### The exercise:
Reproduce the following lines without any change.

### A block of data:

┌────────

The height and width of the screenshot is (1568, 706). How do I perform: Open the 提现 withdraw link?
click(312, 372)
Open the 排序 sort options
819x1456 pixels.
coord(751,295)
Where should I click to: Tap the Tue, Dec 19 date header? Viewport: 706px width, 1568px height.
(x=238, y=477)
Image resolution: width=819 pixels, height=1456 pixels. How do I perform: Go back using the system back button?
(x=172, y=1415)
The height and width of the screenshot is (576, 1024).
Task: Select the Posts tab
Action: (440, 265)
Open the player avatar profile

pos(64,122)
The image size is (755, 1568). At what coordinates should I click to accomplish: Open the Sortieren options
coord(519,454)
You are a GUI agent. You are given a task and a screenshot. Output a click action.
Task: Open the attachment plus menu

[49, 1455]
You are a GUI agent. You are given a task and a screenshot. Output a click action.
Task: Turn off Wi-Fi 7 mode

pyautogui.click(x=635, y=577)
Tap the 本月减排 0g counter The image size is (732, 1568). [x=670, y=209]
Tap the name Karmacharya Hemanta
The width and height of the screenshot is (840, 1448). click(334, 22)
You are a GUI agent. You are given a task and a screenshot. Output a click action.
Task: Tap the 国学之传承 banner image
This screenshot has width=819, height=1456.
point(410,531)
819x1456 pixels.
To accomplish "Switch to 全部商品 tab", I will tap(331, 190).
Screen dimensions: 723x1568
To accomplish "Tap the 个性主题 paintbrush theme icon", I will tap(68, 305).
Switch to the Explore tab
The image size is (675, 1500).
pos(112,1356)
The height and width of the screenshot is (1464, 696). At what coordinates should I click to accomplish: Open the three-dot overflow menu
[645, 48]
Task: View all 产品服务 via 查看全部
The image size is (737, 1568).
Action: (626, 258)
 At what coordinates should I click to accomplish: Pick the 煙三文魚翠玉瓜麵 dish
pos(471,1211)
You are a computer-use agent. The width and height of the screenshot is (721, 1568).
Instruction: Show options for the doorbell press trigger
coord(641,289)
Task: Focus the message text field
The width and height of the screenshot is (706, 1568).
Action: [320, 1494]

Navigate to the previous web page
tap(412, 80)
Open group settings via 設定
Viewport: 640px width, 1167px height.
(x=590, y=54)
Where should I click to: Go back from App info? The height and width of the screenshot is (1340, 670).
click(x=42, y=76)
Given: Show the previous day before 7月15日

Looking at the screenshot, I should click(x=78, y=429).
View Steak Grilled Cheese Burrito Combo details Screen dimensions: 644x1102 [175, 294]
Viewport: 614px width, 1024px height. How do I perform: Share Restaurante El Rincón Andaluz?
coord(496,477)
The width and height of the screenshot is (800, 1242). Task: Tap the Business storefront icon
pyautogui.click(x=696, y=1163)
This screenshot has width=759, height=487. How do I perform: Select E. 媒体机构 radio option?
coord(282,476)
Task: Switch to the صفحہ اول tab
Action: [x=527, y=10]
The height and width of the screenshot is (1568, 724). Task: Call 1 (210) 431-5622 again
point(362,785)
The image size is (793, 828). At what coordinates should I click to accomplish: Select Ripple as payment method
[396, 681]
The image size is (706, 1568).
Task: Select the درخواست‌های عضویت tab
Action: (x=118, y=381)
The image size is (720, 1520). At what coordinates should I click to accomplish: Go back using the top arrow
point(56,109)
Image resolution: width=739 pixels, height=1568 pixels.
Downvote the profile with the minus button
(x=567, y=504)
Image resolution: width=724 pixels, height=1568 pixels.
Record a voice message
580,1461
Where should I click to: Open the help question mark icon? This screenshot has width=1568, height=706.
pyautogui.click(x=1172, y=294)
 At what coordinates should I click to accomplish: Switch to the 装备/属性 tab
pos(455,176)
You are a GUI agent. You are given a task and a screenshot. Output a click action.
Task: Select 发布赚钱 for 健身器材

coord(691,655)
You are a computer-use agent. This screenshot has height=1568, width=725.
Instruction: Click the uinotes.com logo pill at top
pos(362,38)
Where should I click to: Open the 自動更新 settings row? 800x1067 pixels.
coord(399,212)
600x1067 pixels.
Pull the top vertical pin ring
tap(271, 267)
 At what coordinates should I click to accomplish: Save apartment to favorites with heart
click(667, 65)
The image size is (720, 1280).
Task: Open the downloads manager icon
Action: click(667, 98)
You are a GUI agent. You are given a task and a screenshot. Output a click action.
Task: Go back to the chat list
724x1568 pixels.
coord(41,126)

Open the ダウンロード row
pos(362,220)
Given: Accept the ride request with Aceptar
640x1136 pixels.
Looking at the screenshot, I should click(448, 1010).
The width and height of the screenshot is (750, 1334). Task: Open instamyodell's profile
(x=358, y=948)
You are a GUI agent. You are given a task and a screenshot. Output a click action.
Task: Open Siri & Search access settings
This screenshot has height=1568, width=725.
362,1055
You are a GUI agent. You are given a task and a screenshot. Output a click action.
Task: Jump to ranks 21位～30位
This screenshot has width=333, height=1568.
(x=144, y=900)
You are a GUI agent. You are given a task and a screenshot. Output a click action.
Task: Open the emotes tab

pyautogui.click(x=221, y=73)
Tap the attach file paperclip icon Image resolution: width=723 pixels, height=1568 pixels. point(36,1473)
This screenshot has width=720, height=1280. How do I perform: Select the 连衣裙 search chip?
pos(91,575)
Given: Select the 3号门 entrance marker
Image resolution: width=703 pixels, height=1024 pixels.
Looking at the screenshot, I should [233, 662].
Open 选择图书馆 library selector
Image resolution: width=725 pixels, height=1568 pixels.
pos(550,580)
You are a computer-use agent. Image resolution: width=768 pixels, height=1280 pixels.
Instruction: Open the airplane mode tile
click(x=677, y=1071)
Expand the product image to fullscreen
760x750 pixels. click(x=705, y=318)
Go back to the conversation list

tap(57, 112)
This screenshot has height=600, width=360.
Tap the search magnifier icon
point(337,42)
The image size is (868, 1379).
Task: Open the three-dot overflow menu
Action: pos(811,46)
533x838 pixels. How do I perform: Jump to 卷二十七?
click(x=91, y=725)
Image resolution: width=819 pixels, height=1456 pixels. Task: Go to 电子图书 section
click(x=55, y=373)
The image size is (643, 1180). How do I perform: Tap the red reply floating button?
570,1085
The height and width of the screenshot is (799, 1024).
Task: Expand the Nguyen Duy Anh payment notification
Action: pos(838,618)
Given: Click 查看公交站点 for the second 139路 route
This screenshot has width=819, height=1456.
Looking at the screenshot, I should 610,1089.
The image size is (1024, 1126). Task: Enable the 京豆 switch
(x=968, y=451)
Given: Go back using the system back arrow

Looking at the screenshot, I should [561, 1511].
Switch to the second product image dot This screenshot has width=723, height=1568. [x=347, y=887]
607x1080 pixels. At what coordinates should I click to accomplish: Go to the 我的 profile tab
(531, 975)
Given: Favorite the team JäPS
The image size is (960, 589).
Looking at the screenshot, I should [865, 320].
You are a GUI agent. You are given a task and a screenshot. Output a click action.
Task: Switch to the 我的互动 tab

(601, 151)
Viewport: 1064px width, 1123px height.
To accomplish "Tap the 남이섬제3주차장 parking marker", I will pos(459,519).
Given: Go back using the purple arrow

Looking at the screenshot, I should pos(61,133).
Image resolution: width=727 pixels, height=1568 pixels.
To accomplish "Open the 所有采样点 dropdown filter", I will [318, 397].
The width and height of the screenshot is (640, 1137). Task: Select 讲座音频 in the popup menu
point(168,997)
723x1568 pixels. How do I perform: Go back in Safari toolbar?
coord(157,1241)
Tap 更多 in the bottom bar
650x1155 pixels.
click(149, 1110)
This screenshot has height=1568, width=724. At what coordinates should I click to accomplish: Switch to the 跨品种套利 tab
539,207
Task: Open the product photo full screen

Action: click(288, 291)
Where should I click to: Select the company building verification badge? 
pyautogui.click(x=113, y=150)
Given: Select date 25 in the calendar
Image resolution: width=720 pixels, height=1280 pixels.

└────────

### Finished exercise:
The height and width of the screenshot is (1568, 706). How do I perform: Open the 提现 withdraw link?
click(312, 372)
Open the 排序 sort options
819x1456 pixels.
coord(751,295)
Where should I click to: Tap the Tue, Dec 19 date header? Viewport: 706px width, 1568px height.
(x=238, y=477)
Image resolution: width=819 pixels, height=1456 pixels. How do I perform: Go back using the system back button?
(x=172, y=1415)
The height and width of the screenshot is (576, 1024).
Task: Select the Posts tab
Action: (440, 265)
Open the player avatar profile

pos(64,122)
The image size is (755, 1568). At what coordinates should I click to accomplish: Open the Sortieren options
coord(519,454)
You are a GUI agent. You are given a task and a screenshot. Output a click action.
Task: Open the attachment plus menu

[49, 1455]
You are a GUI agent. You are given a task and a screenshot. Output a click action.
Task: Turn off Wi-Fi 7 mode

pyautogui.click(x=635, y=577)
Tap the 本月减排 0g counter The image size is (732, 1568). [x=670, y=209]
Tap the name Karmacharya Hemanta
The width and height of the screenshot is (840, 1448). click(334, 22)
You are a GUI agent. You are given a task and a screenshot. Output a click action.
Task: Tap the 国学之传承 banner image
This screenshot has width=819, height=1456.
point(410,531)
819x1456 pixels.
To accomplish "Switch to 全部商品 tab", I will tap(331, 190).
Screen dimensions: 723x1568
To accomplish "Tap the 个性主题 paintbrush theme icon", I will tap(68, 305).
Switch to the Explore tab
The image size is (675, 1500).
pos(112,1356)
The height and width of the screenshot is (1464, 696). At what coordinates should I click to accomplish: Open the three-dot overflow menu
[645, 48]
Task: View all 产品服务 via 查看全部
The image size is (737, 1568).
Action: (626, 258)
 At what coordinates should I click to accomplish: Pick the 煙三文魚翠玉瓜麵 dish
pos(471,1211)
You are a computer-use agent. The width and height of the screenshot is (721, 1568).
Instruction: Show options for the doorbell press trigger
coord(641,289)
Task: Focus the message text field
The width and height of the screenshot is (706, 1568).
Action: [320, 1494]

Navigate to the previous web page
tap(412, 80)
Open group settings via 設定
Viewport: 640px width, 1167px height.
(x=590, y=54)
Where should I click to: Go back from App info? The height and width of the screenshot is (1340, 670).
click(x=42, y=76)
Given: Show the previous day before 7月15日

Looking at the screenshot, I should click(x=78, y=429).
View Steak Grilled Cheese Burrito Combo details Screen dimensions: 644x1102 [175, 294]
Viewport: 614px width, 1024px height. How do I perform: Share Restaurante El Rincón Andaluz?
coord(496,477)
The width and height of the screenshot is (800, 1242). Task: Tap the Business storefront icon
pyautogui.click(x=696, y=1163)
This screenshot has width=759, height=487. How do I perform: Select E. 媒体机构 radio option?
coord(282,476)
Task: Switch to the صفحہ اول tab
Action: [x=527, y=10]
The height and width of the screenshot is (1568, 724). Task: Call 1 (210) 431-5622 again
point(362,785)
The image size is (793, 828). At what coordinates should I click to accomplish: Select Ripple as payment method
[396, 681]
The image size is (706, 1568).
Task: Select the درخواست‌های عضویت tab
Action: (x=118, y=381)
The image size is (720, 1520). At what coordinates should I click to accomplish: Go back using the top arrow
point(56,109)
Image resolution: width=739 pixels, height=1568 pixels.
Downvote the profile with the minus button
(x=567, y=504)
Image resolution: width=724 pixels, height=1568 pixels.
Record a voice message
580,1461
Where should I click to: Open the help question mark icon? This screenshot has width=1568, height=706.
pyautogui.click(x=1172, y=294)
 At what coordinates should I click to accomplish: Switch to the 装备/属性 tab
pos(455,176)
You are a GUI agent. You are given a task and a screenshot. Output a click action.
Task: Select 发布赚钱 for 健身器材

coord(691,655)
You are a computer-use agent. This screenshot has height=1568, width=725.
Instruction: Click the uinotes.com logo pill at top
pos(362,38)
Where should I click to: Open the 自動更新 settings row? 800x1067 pixels.
coord(399,212)
600x1067 pixels.
Pull the top vertical pin ring
tap(271, 267)
 At what coordinates should I click to accomplish: Save apartment to favorites with heart
click(667, 65)
The image size is (720, 1280).
Task: Open the downloads manager icon
Action: click(667, 98)
You are a GUI agent. You are given a task and a screenshot. Output a click action.
Task: Go back to the chat list
724x1568 pixels.
coord(41,126)

Open the ダウンロード row
pos(362,220)
Given: Accept the ride request with Aceptar
640x1136 pixels.
Looking at the screenshot, I should click(448, 1010).
The width and height of the screenshot is (750, 1334). Task: Open instamyodell's profile
(x=358, y=948)
You are a GUI agent. You are given a task and a screenshot. Output a click action.
Task: Open Siri & Search access settings
This screenshot has height=1568, width=725.
362,1055
You are a GUI agent. You are given a task and a screenshot. Output a click action.
Task: Jump to ranks 21位～30位
This screenshot has width=333, height=1568.
(x=144, y=900)
You are a GUI agent. You are given a task and a screenshot. Output a click action.
Task: Open the emotes tab

pyautogui.click(x=221, y=73)
Tap the attach file paperclip icon Image resolution: width=723 pixels, height=1568 pixels. point(36,1473)
This screenshot has width=720, height=1280. How do I perform: Select the 连衣裙 search chip?
pos(91,575)
Given: Select the 3号门 entrance marker
Image resolution: width=703 pixels, height=1024 pixels.
Looking at the screenshot, I should [233, 662].
Open 选择图书馆 library selector
Image resolution: width=725 pixels, height=1568 pixels.
pos(550,580)
You are a computer-use agent. Image resolution: width=768 pixels, height=1280 pixels.
Instruction: Open the airplane mode tile
click(x=677, y=1071)
Expand the product image to fullscreen
760x750 pixels. click(x=705, y=318)
Go back to the conversation list

tap(57, 112)
This screenshot has height=600, width=360.
Tap the search magnifier icon
point(337,42)
The image size is (868, 1379).
Task: Open the three-dot overflow menu
Action: pos(811,46)
533x838 pixels. How do I perform: Jump to 卷二十七?
click(x=91, y=725)
Image resolution: width=819 pixels, height=1456 pixels. Task: Go to 电子图书 section
click(x=55, y=373)
The image size is (643, 1180). How do I perform: Tap the red reply floating button?
570,1085
The height and width of the screenshot is (799, 1024).
Task: Expand the Nguyen Duy Anh payment notification
Action: pos(838,618)
Given: Click 查看公交站点 for the second 139路 route
This screenshot has width=819, height=1456.
Looking at the screenshot, I should 610,1089.
The image size is (1024, 1126). Task: Enable the 京豆 switch
(x=968, y=451)
Given: Go back using the system back arrow

Looking at the screenshot, I should [561, 1511].
Switch to the second product image dot This screenshot has width=723, height=1568. [x=347, y=887]
607x1080 pixels. At what coordinates should I click to accomplish: Go to the 我的 profile tab
(531, 975)
Given: Favorite the team JäPS
The image size is (960, 589).
Looking at the screenshot, I should [865, 320].
You are a GUI agent. You are given a task and a screenshot. Output a click action.
Task: Switch to the 我的互动 tab

(601, 151)
Viewport: 1064px width, 1123px height.
To accomplish "Tap the 남이섬제3주차장 parking marker", I will pos(459,519).
Given: Go back using the purple arrow

Looking at the screenshot, I should pos(61,133).
Image resolution: width=727 pixels, height=1568 pixels.
To accomplish "Open the 所有采样点 dropdown filter", I will [318, 397].
The width and height of the screenshot is (640, 1137). Task: Select 讲座音频 in the popup menu
point(168,997)
723x1568 pixels. How do I perform: Go back in Safari toolbar?
coord(157,1241)
Tap 更多 in the bottom bar
650x1155 pixels.
click(149, 1110)
This screenshot has height=1568, width=724. At what coordinates should I click to accomplish: Switch to the 跨品种套利 tab
539,207
Task: Open the product photo full screen

Action: click(288, 291)
Where should I click to: Select the company building verification badge? 
pyautogui.click(x=113, y=150)
Given: Select date 25 in the calendar
Image resolution: width=720 pixels, height=1280 pixels.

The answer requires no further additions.